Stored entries
---+---

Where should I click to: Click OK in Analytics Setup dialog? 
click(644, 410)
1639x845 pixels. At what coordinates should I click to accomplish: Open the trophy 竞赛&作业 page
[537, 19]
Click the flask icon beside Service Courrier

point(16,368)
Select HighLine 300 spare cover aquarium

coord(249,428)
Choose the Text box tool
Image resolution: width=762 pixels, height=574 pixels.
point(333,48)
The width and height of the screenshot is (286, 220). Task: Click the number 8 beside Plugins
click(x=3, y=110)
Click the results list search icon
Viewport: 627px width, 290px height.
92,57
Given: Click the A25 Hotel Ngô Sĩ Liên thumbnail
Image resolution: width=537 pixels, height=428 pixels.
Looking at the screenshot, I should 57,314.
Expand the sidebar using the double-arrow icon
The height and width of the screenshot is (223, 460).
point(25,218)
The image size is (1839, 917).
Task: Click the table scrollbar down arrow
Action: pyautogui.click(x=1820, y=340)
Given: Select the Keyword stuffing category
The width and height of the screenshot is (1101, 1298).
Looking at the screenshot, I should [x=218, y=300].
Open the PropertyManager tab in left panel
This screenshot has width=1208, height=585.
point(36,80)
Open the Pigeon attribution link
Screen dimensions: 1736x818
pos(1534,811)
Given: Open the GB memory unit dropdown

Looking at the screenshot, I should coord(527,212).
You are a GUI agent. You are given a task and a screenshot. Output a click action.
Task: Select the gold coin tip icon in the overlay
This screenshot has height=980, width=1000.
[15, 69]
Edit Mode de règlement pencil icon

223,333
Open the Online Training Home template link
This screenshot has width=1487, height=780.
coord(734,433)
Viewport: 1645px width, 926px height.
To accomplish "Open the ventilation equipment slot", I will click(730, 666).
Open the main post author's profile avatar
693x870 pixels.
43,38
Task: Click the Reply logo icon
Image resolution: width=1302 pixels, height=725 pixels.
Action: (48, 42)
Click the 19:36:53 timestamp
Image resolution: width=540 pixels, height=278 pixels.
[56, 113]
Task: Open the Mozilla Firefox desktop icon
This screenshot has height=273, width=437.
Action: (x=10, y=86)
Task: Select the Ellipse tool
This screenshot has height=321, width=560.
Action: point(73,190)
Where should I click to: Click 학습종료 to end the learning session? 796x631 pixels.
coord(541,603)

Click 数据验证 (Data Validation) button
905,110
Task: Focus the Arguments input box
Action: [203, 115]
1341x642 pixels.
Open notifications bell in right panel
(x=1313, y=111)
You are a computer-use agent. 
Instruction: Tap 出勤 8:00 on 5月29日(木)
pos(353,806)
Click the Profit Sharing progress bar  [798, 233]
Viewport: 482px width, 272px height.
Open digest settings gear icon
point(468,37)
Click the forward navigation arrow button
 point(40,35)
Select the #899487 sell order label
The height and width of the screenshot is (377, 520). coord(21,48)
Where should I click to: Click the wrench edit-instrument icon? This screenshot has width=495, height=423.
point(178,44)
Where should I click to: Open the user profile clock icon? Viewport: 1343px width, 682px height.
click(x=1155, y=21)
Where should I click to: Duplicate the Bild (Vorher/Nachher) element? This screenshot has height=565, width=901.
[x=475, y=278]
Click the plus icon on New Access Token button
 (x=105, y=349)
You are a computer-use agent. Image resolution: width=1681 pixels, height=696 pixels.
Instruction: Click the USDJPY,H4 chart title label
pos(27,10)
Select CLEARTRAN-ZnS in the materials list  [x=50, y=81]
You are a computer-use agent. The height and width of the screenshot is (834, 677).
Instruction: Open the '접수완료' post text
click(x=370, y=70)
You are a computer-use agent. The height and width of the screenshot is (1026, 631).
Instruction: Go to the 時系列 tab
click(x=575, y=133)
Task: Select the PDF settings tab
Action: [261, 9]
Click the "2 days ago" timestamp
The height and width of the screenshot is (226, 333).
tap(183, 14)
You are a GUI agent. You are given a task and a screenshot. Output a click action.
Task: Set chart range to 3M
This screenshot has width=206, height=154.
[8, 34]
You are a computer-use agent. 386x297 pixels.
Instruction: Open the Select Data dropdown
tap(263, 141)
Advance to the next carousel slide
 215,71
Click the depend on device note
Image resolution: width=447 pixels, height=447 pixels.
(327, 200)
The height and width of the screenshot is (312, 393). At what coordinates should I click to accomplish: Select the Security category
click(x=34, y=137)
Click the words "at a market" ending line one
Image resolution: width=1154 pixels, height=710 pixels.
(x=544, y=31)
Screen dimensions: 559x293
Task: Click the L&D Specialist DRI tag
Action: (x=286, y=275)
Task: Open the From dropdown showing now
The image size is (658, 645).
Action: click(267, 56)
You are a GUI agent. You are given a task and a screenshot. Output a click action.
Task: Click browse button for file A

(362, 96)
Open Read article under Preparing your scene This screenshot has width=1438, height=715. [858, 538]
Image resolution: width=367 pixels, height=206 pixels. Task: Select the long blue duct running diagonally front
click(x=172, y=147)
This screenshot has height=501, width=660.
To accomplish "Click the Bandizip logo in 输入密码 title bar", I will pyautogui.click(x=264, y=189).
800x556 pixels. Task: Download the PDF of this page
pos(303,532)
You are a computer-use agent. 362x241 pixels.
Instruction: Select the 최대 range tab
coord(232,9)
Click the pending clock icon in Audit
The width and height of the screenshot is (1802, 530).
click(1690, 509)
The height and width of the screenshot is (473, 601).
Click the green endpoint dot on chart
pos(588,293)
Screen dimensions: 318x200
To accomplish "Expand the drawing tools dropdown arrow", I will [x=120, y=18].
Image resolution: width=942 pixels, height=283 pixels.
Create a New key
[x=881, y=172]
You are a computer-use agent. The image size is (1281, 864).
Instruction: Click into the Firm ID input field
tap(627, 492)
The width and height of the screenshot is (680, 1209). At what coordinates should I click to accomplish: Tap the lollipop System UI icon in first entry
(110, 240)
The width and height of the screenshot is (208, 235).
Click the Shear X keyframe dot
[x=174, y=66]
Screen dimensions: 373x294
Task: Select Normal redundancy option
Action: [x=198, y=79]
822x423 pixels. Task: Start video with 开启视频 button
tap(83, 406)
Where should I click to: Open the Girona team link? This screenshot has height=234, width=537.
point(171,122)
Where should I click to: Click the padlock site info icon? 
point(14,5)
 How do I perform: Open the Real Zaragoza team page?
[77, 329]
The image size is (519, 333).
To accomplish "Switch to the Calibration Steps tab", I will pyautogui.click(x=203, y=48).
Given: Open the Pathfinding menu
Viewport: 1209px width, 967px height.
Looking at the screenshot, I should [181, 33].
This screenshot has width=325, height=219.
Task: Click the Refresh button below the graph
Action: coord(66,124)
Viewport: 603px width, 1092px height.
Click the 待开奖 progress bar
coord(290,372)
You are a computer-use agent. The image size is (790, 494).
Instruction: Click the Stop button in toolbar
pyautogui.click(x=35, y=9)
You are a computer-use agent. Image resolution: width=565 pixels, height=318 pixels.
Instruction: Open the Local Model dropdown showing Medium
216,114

---+---

**TASK TO CARRY OUT:**
Where a line above holds the string "agent", copy that line.

**SOLUTION FOR THIS PROBLEM:**
You are a GUI agent. You are given a task and a screenshot. Output a click action.
You are a computer-use agent. 
You are a computer-use agent. Image resolution: width=1681 pixels, height=696 pixels.
You are a computer-use agent. The height and width of the screenshot is (834, 677).
You are a computer-use agent. The height and width of the screenshot is (1026, 631).
You are a GUI agent. You are given a task and a screenshot. Output a click action.
You are a computer-use agent. 386x297 pixels.
You are a GUI agent. You are given a task and a screenshot. Output a click action.
You are a computer-use agent. 362x241 pixels.
You are a computer-use agent. The image size is (1281, 864).
You are a computer-use agent. The image size is (790, 494).
You are a computer-use agent. Image resolution: width=565 pixels, height=318 pixels.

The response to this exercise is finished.